_Provided entries_.
-----

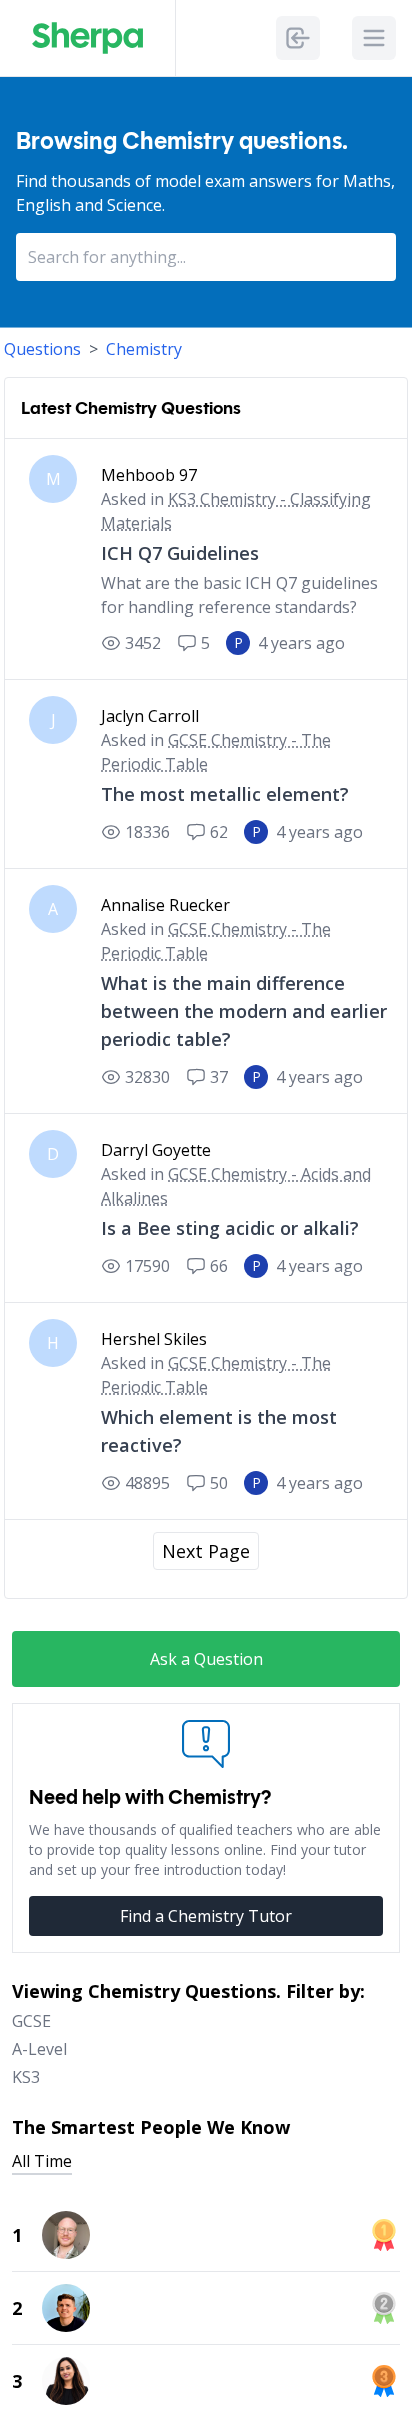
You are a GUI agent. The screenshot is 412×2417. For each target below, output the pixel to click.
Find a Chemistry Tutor (206, 1916)
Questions (42, 349)
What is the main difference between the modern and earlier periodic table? (244, 1011)
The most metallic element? (225, 794)
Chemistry (144, 349)
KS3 (26, 2077)
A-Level (39, 2049)
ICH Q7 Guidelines (180, 553)
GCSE (31, 2021)
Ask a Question (206, 1659)
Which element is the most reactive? (219, 1431)
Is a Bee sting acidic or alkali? (230, 1228)
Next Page (206, 1551)
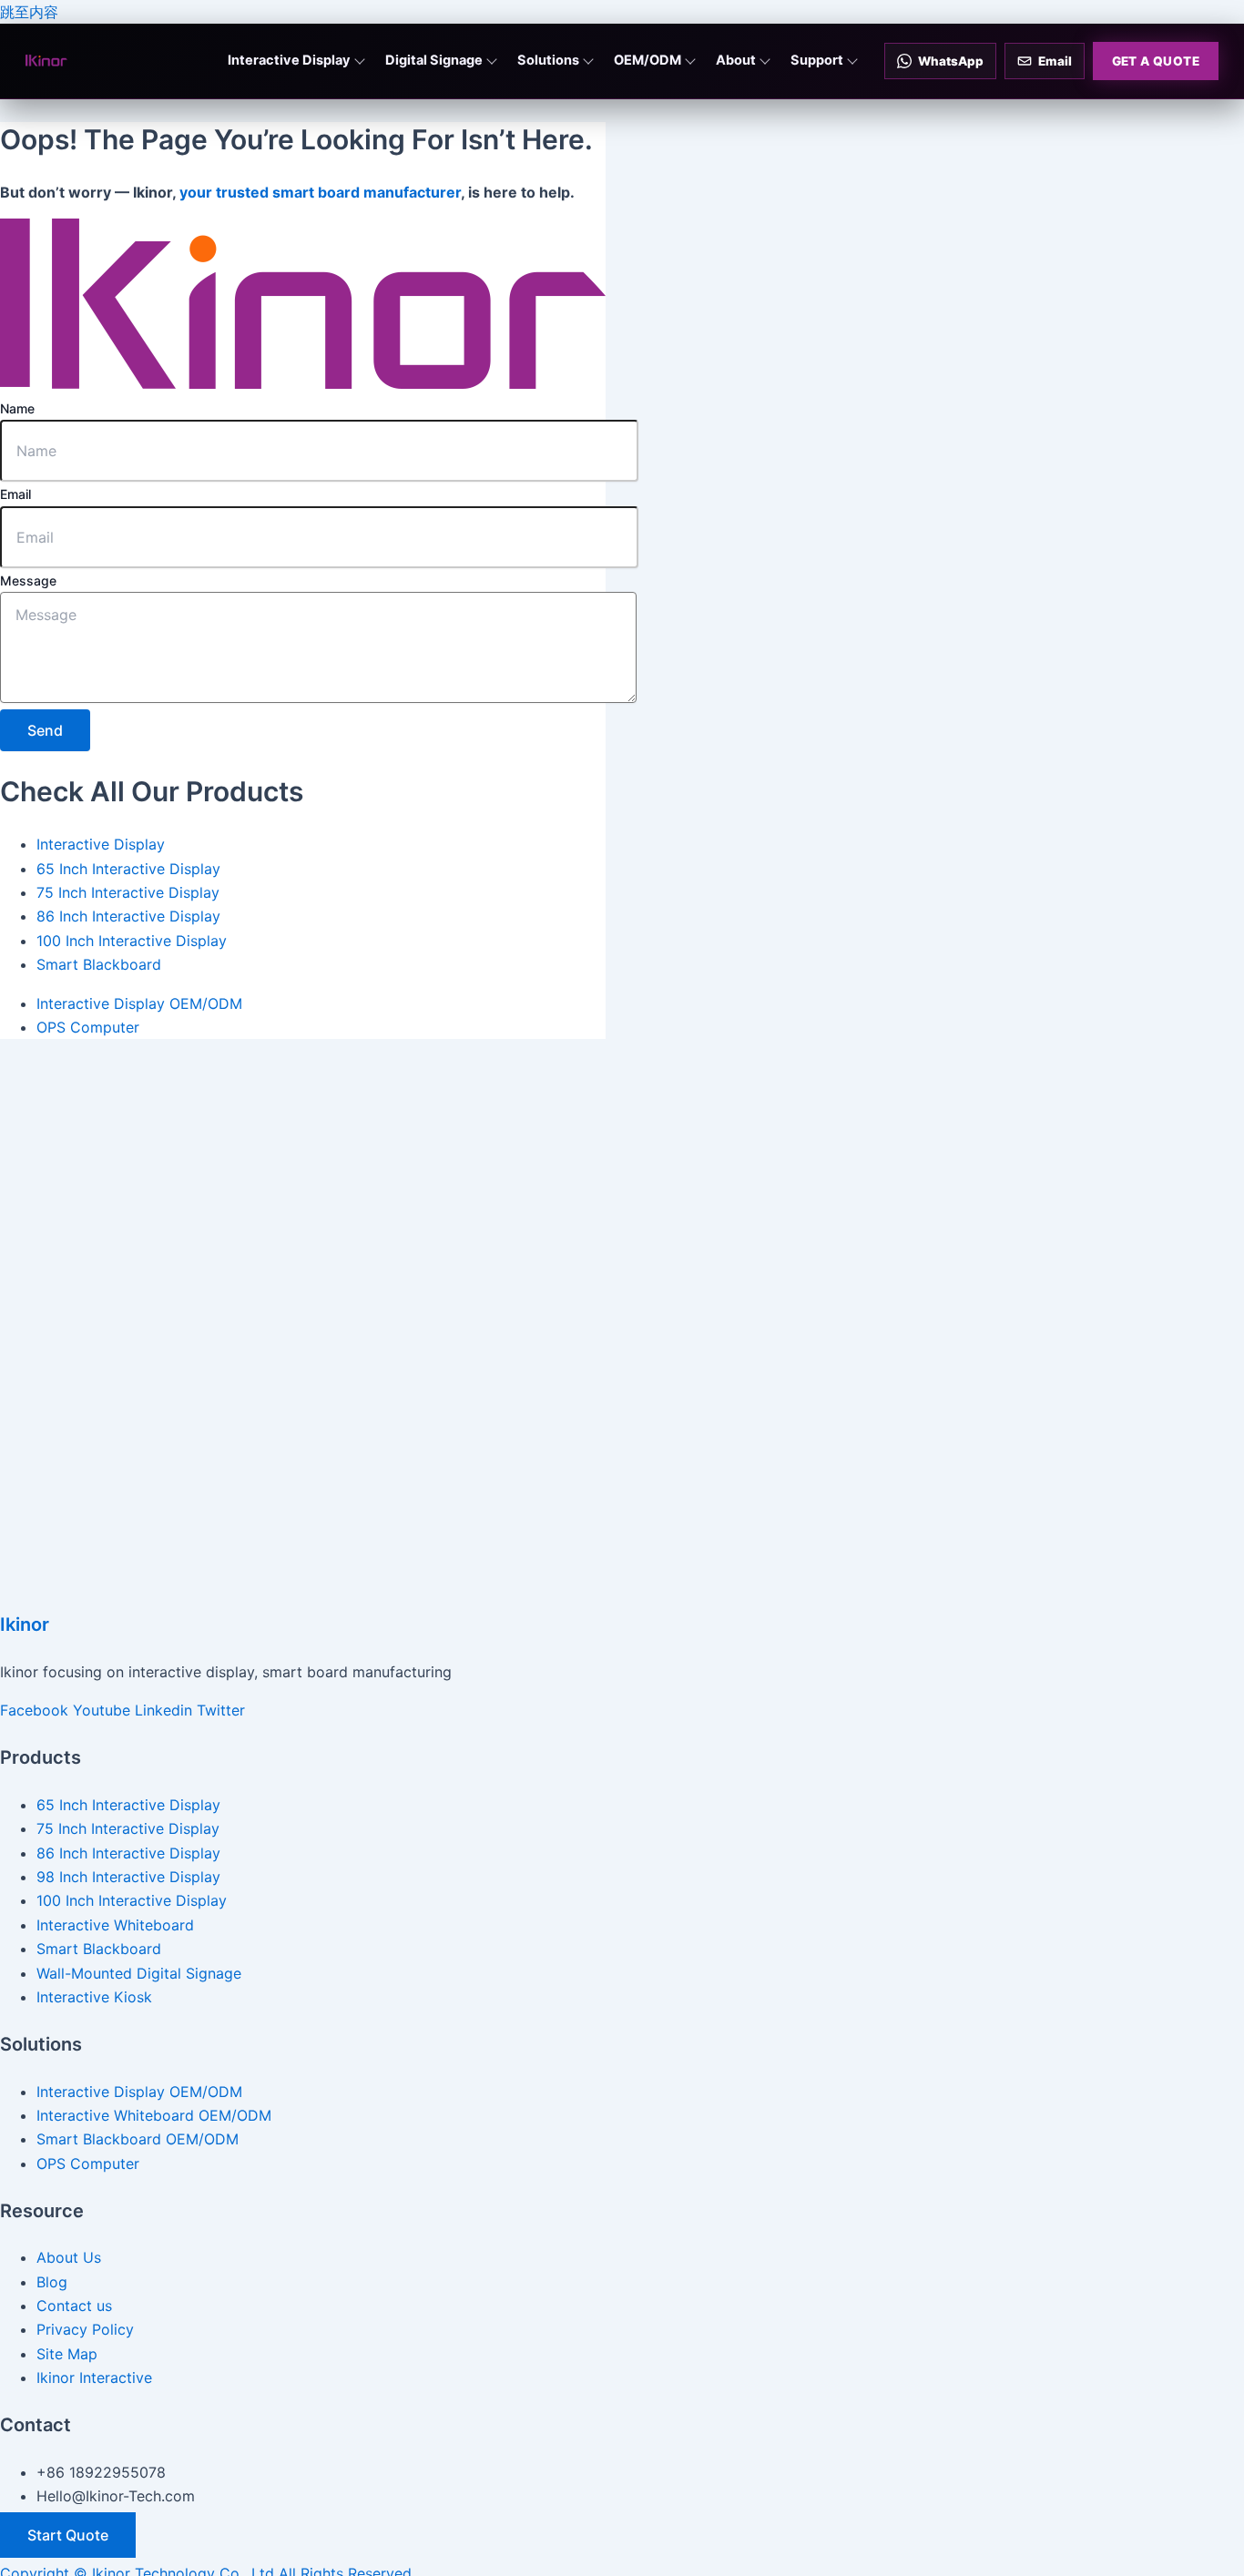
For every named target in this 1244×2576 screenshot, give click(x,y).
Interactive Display (289, 60)
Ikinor (24, 1624)
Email (15, 494)
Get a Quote (1155, 61)
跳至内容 (29, 12)
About (736, 60)
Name (17, 408)
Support (816, 60)
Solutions (548, 60)
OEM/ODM (647, 60)
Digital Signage (434, 60)
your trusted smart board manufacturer (320, 192)
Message (28, 580)
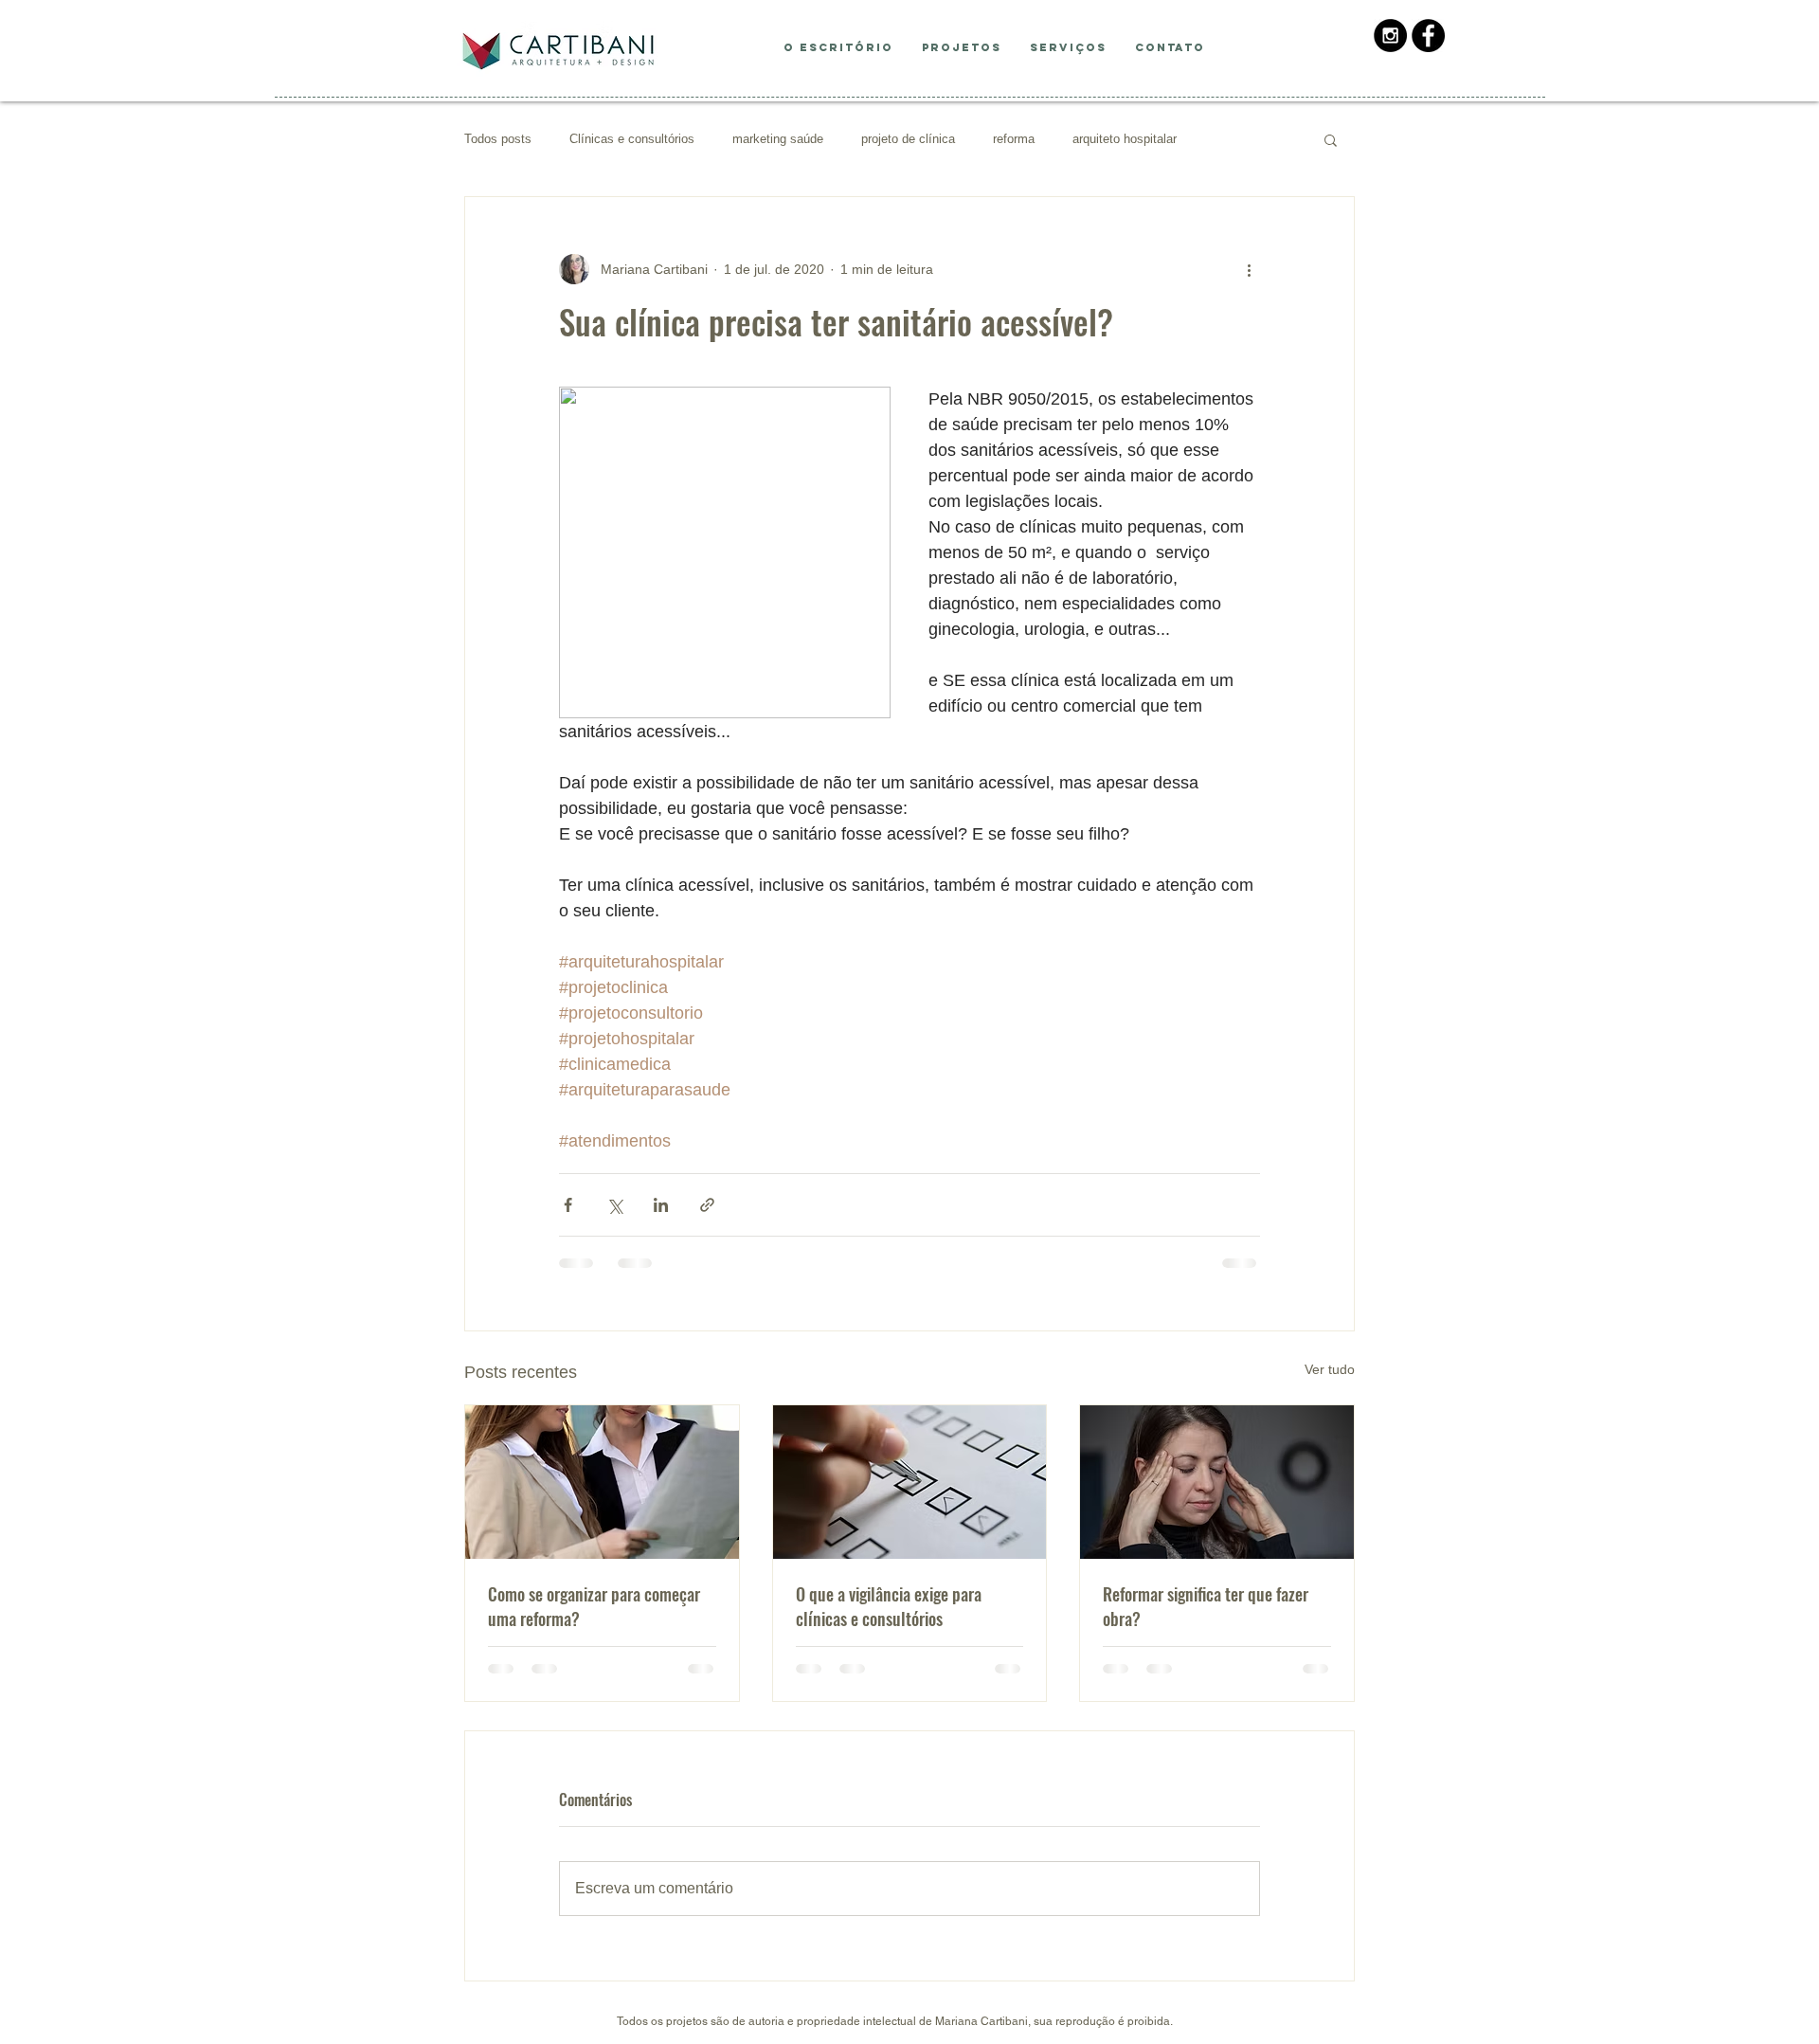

-----

_Exercise_. Review the material and copy each line in which the word "target" appears.

_Solution for this exercise_.
You are a GUI agent. The screenshot is 412×2417. For each target below, output the pixel to click.
For every named target in this 1244×2576 screenshot, give click(x,y).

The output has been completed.